Tomorrow concludes Rotation 3: Inpatient Psychiatry.
This week was fabulous because I was afforded the opportunity to lead the medication education groups for both the adult mood/anxiety patients as well as the adult schizophrenia patients here at the NIMH (side note: NIH= National Institutes of Health is composed of various institues, one being NIMH or National Institute of Mental Health. Although I am at the NIH Clinical Center, the behavioral units in the building are under the umbrella of the NIMH...hopefully this makes sense).
With the mood/anxiety patients I had planned to discuss chronic fatigue- both causes (lifestyle, medical conditions, medication induced) and possible management strategies per the request of one patient whom suffers significantly. However, the agenda is set by the patients. If they have questions about their medications or clinical care, that comes first! It so happened that they were chatterboxes this week. There were many good questions, particularly related to effectiveness of psychotropic drugs.
A few questions posed and summary of response:
- Does it make sense that a medication would work in the beginning and then stop working after several weeks? Their definition of stop working was either no more improvement or falling back to baseline symptom presentation. We discussed it could be due to several factors: large degree of improvement followed by more gradual decreases, to see more improvement the dose may need to be increased, the disease is cyclical and frequency, intensity, and nature of symptoms can change, and there are psychosocial stressors that substantially contribute to response which is why adjunct therapy with medications is valuable.
- How would the team choose between valproic acid and lithium to treat bipolar disorder? We discussed history of prior within the family (if applicable), drug-drug interactions, the way the drug is eliminated by your body (liver or kidney and if patient has co-morbidites which would complicate this, e.g. hepatitis or renal impairment), side effect profile/patient intolerances, patient allergies, and type of manic episode (valproic acid has more evidence for rapid cyclers and mixed episodes vs. lithium as the mood stabilizing agent) to name a few.
- What is the difference between SSRIs and stimulants? Discussed different neurotransmitters- serotonin vs dopamine. These patients are quite sophisticated! They understand talk of neurons, cells, receptors, what SSRI vs. SNRI vs. DNRI (e.g. bupropion) vs. TCA mean, firing of cells, receptor down regulation, reuptake blockers, etc. It is amazing what a little education can do! And they LOVE knowing this information because it makes them understand, objectively, the importance of treatment and why a certain agent may be chosen over another.

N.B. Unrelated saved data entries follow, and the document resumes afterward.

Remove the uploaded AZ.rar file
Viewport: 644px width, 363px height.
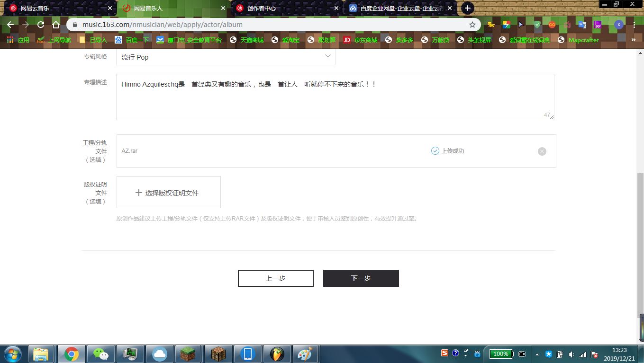(542, 151)
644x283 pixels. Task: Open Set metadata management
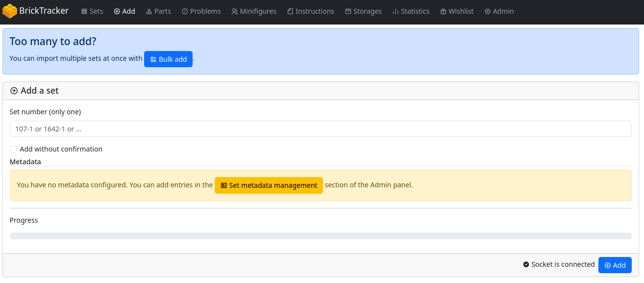(269, 185)
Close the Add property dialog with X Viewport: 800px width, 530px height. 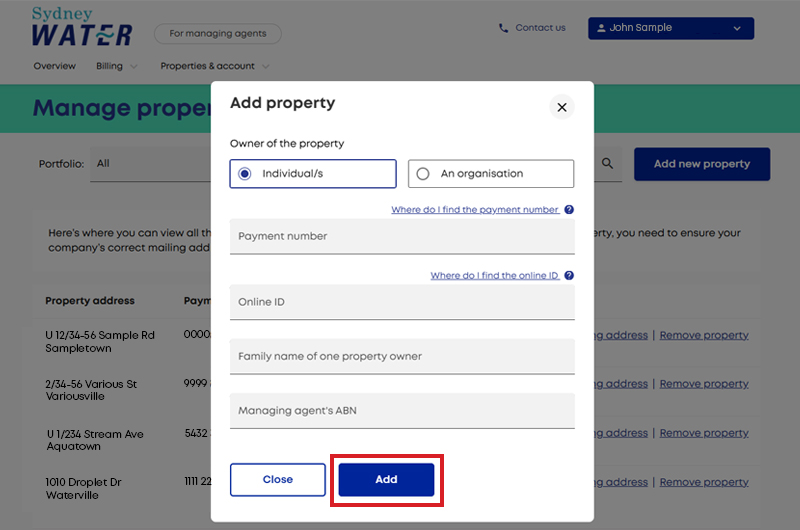pyautogui.click(x=562, y=107)
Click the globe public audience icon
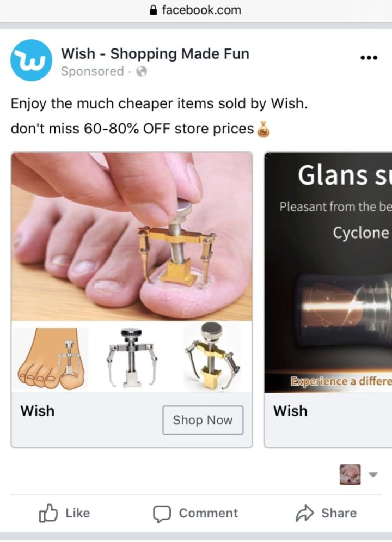 [142, 71]
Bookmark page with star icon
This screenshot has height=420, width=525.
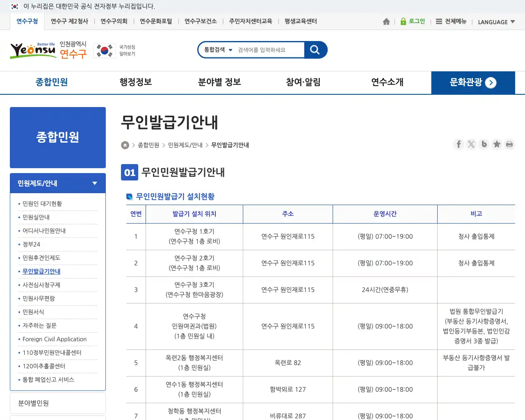(497, 144)
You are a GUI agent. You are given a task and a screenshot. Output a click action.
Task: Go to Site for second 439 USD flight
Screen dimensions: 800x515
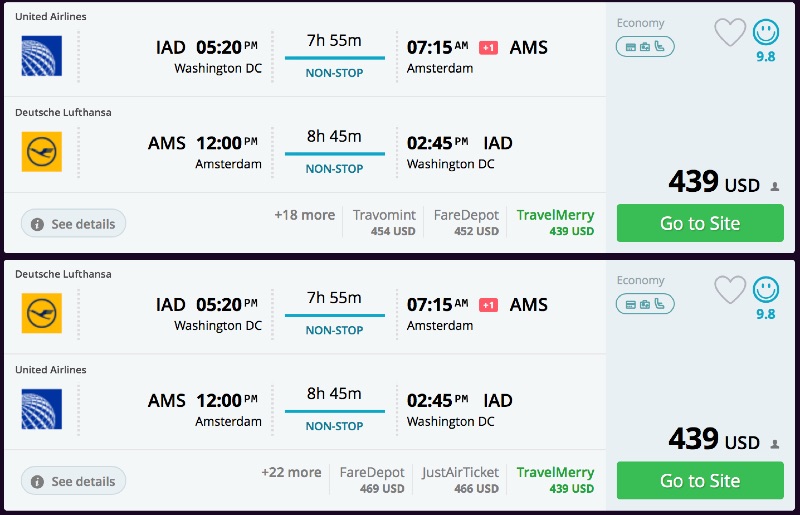coord(700,480)
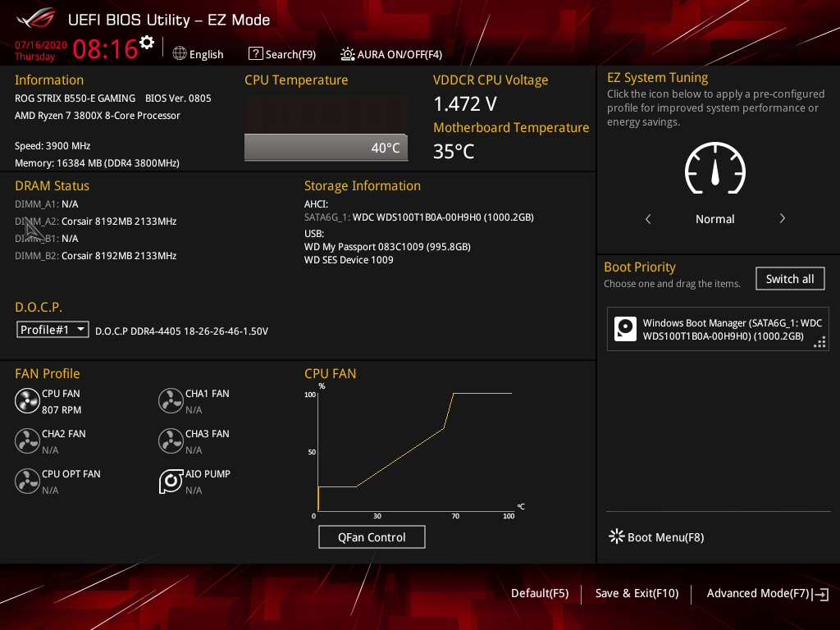Switch to Advanced Mode(F7)
Image resolution: width=840 pixels, height=630 pixels.
coord(758,593)
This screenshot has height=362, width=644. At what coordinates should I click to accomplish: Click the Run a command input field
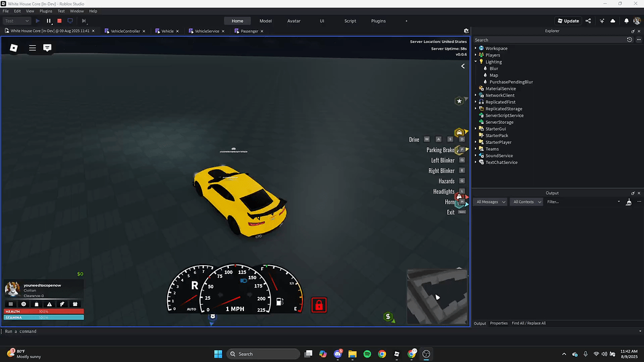[x=63, y=330]
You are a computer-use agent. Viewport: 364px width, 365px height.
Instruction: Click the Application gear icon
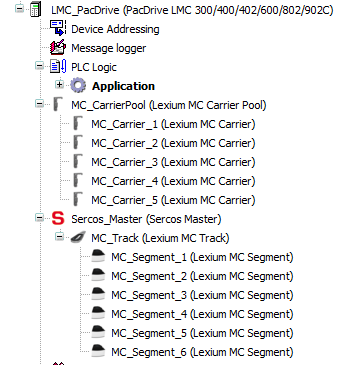click(x=78, y=86)

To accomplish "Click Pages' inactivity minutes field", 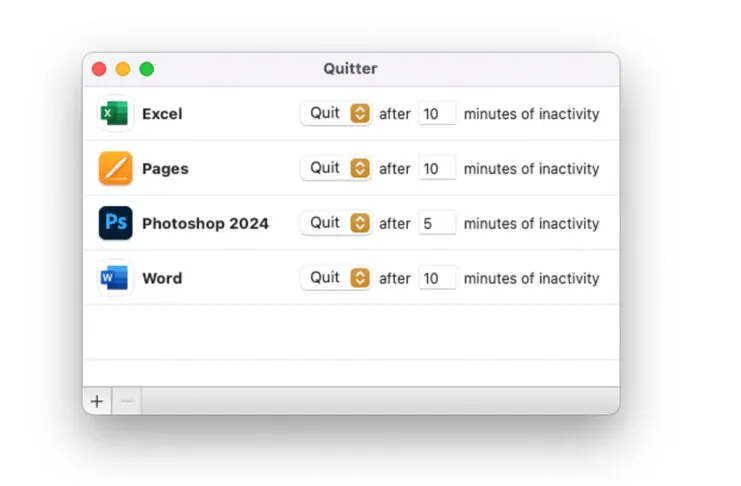I will (437, 168).
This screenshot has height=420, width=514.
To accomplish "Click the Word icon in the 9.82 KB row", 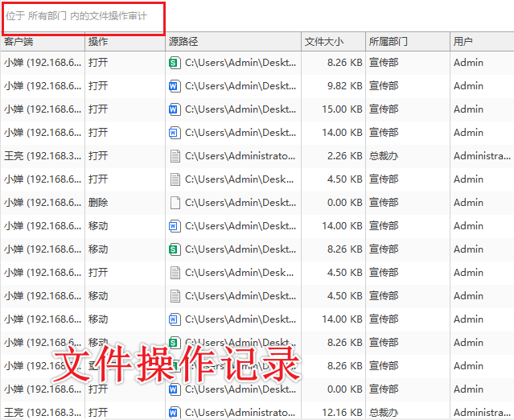I will (175, 85).
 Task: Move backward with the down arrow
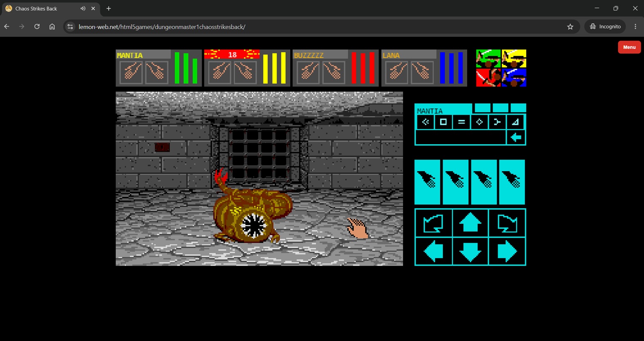pos(470,251)
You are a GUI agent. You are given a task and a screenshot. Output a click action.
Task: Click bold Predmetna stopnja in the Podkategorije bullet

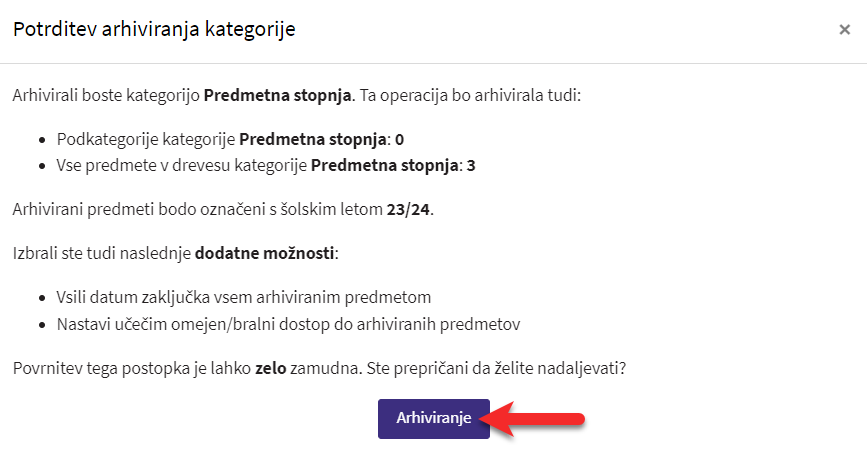click(x=312, y=139)
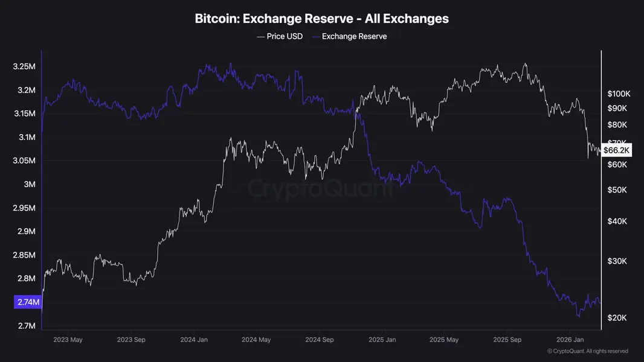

Now, the entire rotation was not always this fabulous for me. I struggled for the first few weeks in this rotation because I came in expecting that the site would still be providing a platform/opportunity to develop my clinical skills. As I mentioned in earlier posts, the research nature makes this site very unique; this is definitely not an acute psych rotation although they are admitted to the unit. When I realized this was not the case, I had a rough time since this was my expectation- I was so excited to build off my current knowledge and practice what I had been reading about for the past 3 years. BTW- rough time is code for emotionally charged conversation with one of my mentors at our College to help process my emotions followed by emotionally charged discussion with preceptor. Also, emotionally charged conversation = on the verge of crying or crying at times. For real. Simultaneously, I was also dealing with being homesick as I have been away from my husband (and dogs!) for the past 10 weeks- this was harder than I thought it would be. And not just because he cleans and cooks for me. While this situation was really hard to process, I became much stronger as a result, and ultimately, extremely grateful for what this site did provide.
What I came to really appreciate by the middle of the rotation was that there was still learning to be done. A different type of learning called gaining perspective! This appreciation coincided with the increased one-on-one patient interaction and emotional processing/reflecting.
I gained a tremendous amount of insight and perspective from the patients. They taught me SO MUCH! My counseling skills were enriched, my interviewing skills were developed, and my ability to process contextual cues/make observations to adjust how I interact with a patient on a second-second basis was sensitized. I am become more adept at quickly developing rapport with patients, empowering/encouraging them, and conveying my passion and sincerity. These patients have a keen sense and can easily detect someone who does not trust them, is not sincere, and will not follow-up with their concerns (persistence is important with them!). Most of these patients also assume these things until you show them otherwise as paranoia, suspiciousness, and withdrawal are common attributes. I am confident I will be a better clinician because now I can weave a little subjectivity with my objectivity when providing patient care. Knowledge is good but....it is more than that.
At the end of the group session today with the patients with schizophrenia, a few told me they were going to miss me! This gesture made this whole rotation worthwhile. To hear patients that have struggle with the negative symptoms of schizophrenia describe and convey such an emotionally charged statement was so touching. I am going to miss the patients on the unit, but I will keep the lessons learned from them forever!
Next up: Inpatient Pediatrics/Infectious Disease. Buckle up.